▶ [INFORMATION SHOWN]

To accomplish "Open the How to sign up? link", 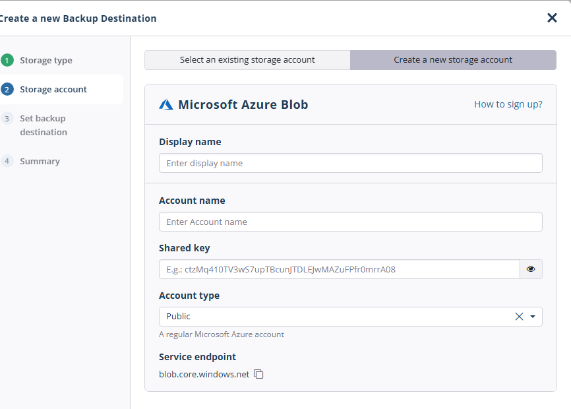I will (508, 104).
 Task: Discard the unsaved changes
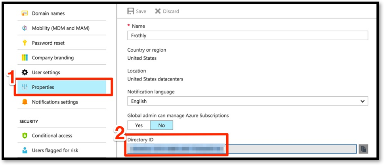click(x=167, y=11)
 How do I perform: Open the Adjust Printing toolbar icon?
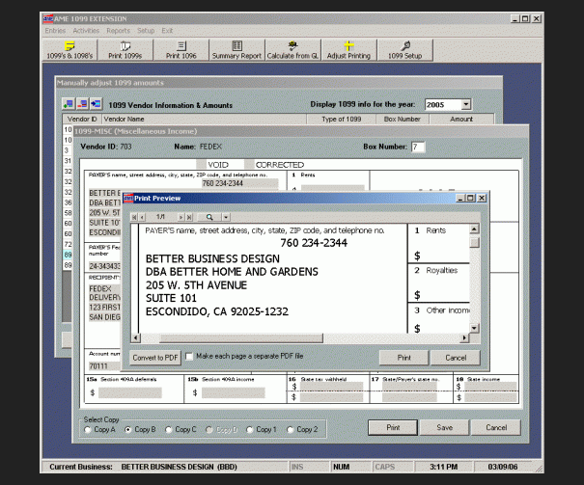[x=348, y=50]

---

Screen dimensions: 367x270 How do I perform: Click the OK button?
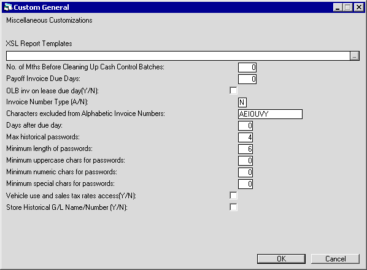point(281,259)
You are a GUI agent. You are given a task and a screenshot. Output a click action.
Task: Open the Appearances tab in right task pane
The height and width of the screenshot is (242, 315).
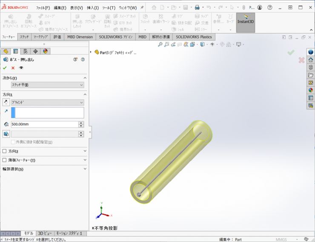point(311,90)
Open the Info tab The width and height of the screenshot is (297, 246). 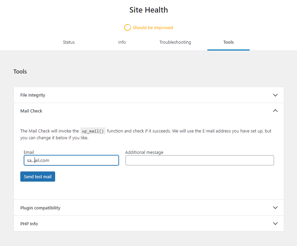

▶ [WHAT IS NEEDED] Output only the lines above from the one containing "You are a GUI" to the one containing "Open the Info", both included, exactly as written and with no pictures.

▶ [YOUR SOLUTION]
You are a GUI agent. You are given a task and a screenshot. Output a click action.
Task: Open the Appearances tab in right task pane
The height and width of the screenshot is (242, 315).
point(311,90)
Open the Info tab The width and height of the screenshot is (297, 246). 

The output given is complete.